Páginas

sábado, 16 de julho de 2016

O que é o Corão?


O texto abaixo traz uma abordagem racionalista do Corão, considerando o teor do Livro não como ditado diretamente pela divindade, mas sim como sendo produto de interpretação humana sobre a revelação original, escrito, compilado e organizado ao longo de décadas. É semelhante à posição, dentre outros, do professor alemão Leo Pollmann, que "no trato interpretativo do Alcorão [considera] esse livro em amplo sentido uma obra literária de Maomé [Muhammad], guiado por revelações, e que ele é seu autor" ("O que contém realmente o Alcorão?", trad. Enio Paulo Giachini, Loyola).

O que é o Corão?

Said Nachid

Há um erro comum que precisa ser corrigido: quando falamos de Corão, confundimos três fenômenos que diferem em forma e conteúdo. Em verdade, pode ser que tal erro não seja superficial, mas sim um dos mais duradouros com os quais os estudos corânicos têm lidado -os mais racionalistas inclusive-, com resultados sempre favoráveis ao pensamento fundamentalista salafista.

Com efeito, temos diante de nós um pressuposto incontestado, funcionando como um círculo vicioso que nos joga para trás sempre que é feito um esforço de renovação. Esse pressuposto é inspirado no verso corânico que declara, literalmente ou em sua suposta literalidade, o seguinte:

Tudo emana de Allah! Que sucede a esta gente, que não compreende o que lhe é dito? (4:78, v. Hayek)

Nosso objetivo é questionar esse pressuposto incontestado.

Ou seja, o Corão não é a palavra de Deus, inteira e completamente ("Tudo emana de Allah")? Isso não significa que o mushaf [NT: as páginas, o conjunto de páginas, de texto escrito] que temos em mãos, do jeito que é organizado, dividido em capítulos, do jeito em que é escrito, ilustrado, caligrafado, vocalizado e com todas suas declinações gramaticais- é também "de Allah"?

Vamos fazer uma operação simples. Se levarmos o pressuposto incontestado "Tudo emana de Allah" ao limite, cairíamos em um pântano de opiniões absurdas, opiniões que sustentariam que o mushaf e sua escrita, páginas e tintas seriam tudo "emanado de Allah"! Nós devemos portanto dar um passo atrás e desafiar esse pressuposto incontestado, começando pela pergunta: o Corão é realmente a palavra de Deus? O Corão é um texto ditado pelo Céu? Sendo que essa pergunta não contém uma armadilha, que paralisa nossa capacidade inventiva e nos obriga a aceitar um dos dois extremos, o da absoluta aceitação ou o da absoluta rejeição?

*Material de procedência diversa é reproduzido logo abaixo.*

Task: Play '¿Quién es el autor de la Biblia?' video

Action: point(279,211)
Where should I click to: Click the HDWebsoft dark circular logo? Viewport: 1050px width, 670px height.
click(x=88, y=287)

Um certo relativismo é inevitável. Mas em todo caso não há respostas boas para perguntas ruins- daí porque primeiro temos que responder a isto: qual é o significado do Corão? Deixando de lado tendências reducionistas, sejam espirituais ou mundanas, o Corão faz referência a três distintos fenômenos que não podem ser confundidos entre si:

1) A Revelação Divina- ou seja, formas de revelação sentidas e recebidas pelo Profeta, seja através da força de sua imaginação, como sustentam al-Farabi, Ibn al-Arabi e Spinoza, a respeito da experiência do profetorado, ou seja através do coração e da emoção, como defende o reformador iraquiano Ahmad al-Qabbanji.

2) O Corão muhammadiano- isto é, o fruto dos esforços do Mensageiro para interpretar a Revelação e traduzir a mensagem divina em termos humanos, a partir de sua consciência, sua cultura, seu caráter, personalidade e habilidade interpretativa. Tais esforços duraram em torno de um quarto de século, e a distinção entre o Corão muhammadiano e a revelação divina foi anteriormente comentada pelo reformador religioso iraniano Abdolkarim Soroush.

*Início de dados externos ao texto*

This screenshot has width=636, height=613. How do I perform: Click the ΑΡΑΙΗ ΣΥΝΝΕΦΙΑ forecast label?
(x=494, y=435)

3) O mushaf otmaniano [NT: Otman, Uthman (576- 656), o terceiro califa, sob o qual o Corão adquiriu seu formato definitivo]- o fruto dos esforços dos muçulmanos para transformar o Corão muhammadiano, por meio de uma primeira fase de versículos transmitidos oralmente e dispersos entre múltiplos mushafs, para uma segunda fase, de múltiplos para então um único compreensível mushaf, conforme uma específica forma de composição, arranjo, organização de capítulos, e de acordo com regras definidas de linguagem, escrita e caligrafia. Tais esforços duraram meio século. É preciso lembrar que esse trabalho foi inicialmente conceitualizado pelo pensador sírio George Tarabishi, definindo-o como a "mushafização do Corão".

Podemos abordar de outro jeito. Quando falamos do discurso corânico, estamos lidando com três níveis de manifestação:

1) Revelação divina- obscuras formas de revelação sentidas pelo Mensageiro que as expressava a partir de sua cultura, sua linguagem e seu meio;

2) O Corão muhammadiano- versículos, principalmente orais, espalhados pelas memórias das pessoas e por vários objetos [NT: os versículos eram inicialmente registrados em folhas de árvores, pedras, pedaços de pergaminho etc.], inclusive versículos assumidamente, ou considerados, como tendo sido cancelados ou esquecidos ("Não anulamos nenhum versículo, nem fazemos com que seja esquecido (por ti), sem substituí-lo por outro melhor ou semelhante", 2:106, v. Hayek).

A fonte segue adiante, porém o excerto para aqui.